Copy out the listing below word for word, every line included.

▬▬▬▬▬▬▬▬▬▬

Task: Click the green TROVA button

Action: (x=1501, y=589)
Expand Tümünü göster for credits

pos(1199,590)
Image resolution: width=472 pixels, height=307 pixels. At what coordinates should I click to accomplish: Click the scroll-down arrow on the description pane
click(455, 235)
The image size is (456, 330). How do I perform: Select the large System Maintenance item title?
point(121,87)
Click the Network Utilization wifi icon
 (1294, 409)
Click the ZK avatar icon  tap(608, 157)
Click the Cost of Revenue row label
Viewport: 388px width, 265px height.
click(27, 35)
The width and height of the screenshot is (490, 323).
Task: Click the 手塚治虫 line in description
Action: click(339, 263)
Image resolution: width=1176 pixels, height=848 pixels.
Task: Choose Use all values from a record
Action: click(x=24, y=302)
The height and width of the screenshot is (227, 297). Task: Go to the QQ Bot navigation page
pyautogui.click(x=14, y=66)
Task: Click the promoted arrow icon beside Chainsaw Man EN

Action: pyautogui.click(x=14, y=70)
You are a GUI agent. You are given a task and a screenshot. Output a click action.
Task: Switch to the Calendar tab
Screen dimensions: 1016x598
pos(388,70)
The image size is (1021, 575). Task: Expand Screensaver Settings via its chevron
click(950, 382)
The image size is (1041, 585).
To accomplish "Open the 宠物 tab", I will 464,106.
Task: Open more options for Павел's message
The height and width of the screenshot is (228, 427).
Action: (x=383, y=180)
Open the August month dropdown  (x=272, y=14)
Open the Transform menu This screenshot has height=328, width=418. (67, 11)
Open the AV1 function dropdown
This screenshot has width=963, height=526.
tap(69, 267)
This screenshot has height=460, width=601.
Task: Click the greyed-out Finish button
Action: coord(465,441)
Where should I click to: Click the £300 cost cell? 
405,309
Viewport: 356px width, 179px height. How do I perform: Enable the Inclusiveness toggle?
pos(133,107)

▬▬▬▬▬▬▬▬▬▬

◆ **Output for this exercise**:
Task: Click the green TROVA button

Action: (x=1501, y=589)
Expand Tümünü göster for credits

pos(1199,590)
Image resolution: width=472 pixels, height=307 pixels. At what coordinates should I click to accomplish: Click the scroll-down arrow on the description pane
click(455, 235)
The image size is (456, 330). How do I perform: Select the large System Maintenance item title?
point(121,87)
Click the Network Utilization wifi icon
 (1294, 409)
Click the ZK avatar icon  tap(608, 157)
Click the Cost of Revenue row label
Viewport: 388px width, 265px height.
click(27, 35)
The width and height of the screenshot is (490, 323).
Task: Click the 手塚治虫 line in description
Action: click(339, 263)
Image resolution: width=1176 pixels, height=848 pixels.
Task: Choose Use all values from a record
Action: click(x=24, y=302)
The height and width of the screenshot is (227, 297). Task: Go to the QQ Bot navigation page
pyautogui.click(x=14, y=66)
Task: Click the promoted arrow icon beside Chainsaw Man EN

Action: pyautogui.click(x=14, y=70)
You are a GUI agent. You are given a task and a screenshot. Output a click action.
Task: Switch to the Calendar tab
Screen dimensions: 1016x598
pos(388,70)
The image size is (1021, 575). Task: Expand Screensaver Settings via its chevron
click(950, 382)
The image size is (1041, 585).
To accomplish "Open the 宠物 tab", I will 464,106.
Task: Open more options for Павел's message
The height and width of the screenshot is (228, 427).
Action: (x=383, y=180)
Open the August month dropdown  (x=272, y=14)
Open the Transform menu This screenshot has height=328, width=418. (67, 11)
Open the AV1 function dropdown
This screenshot has width=963, height=526.
tap(69, 267)
This screenshot has height=460, width=601.
Task: Click the greyed-out Finish button
Action: coord(465,441)
Where should I click to: Click the £300 cost cell? 
405,309
Viewport: 356px width, 179px height. How do I perform: Enable the Inclusiveness toggle?
pos(133,107)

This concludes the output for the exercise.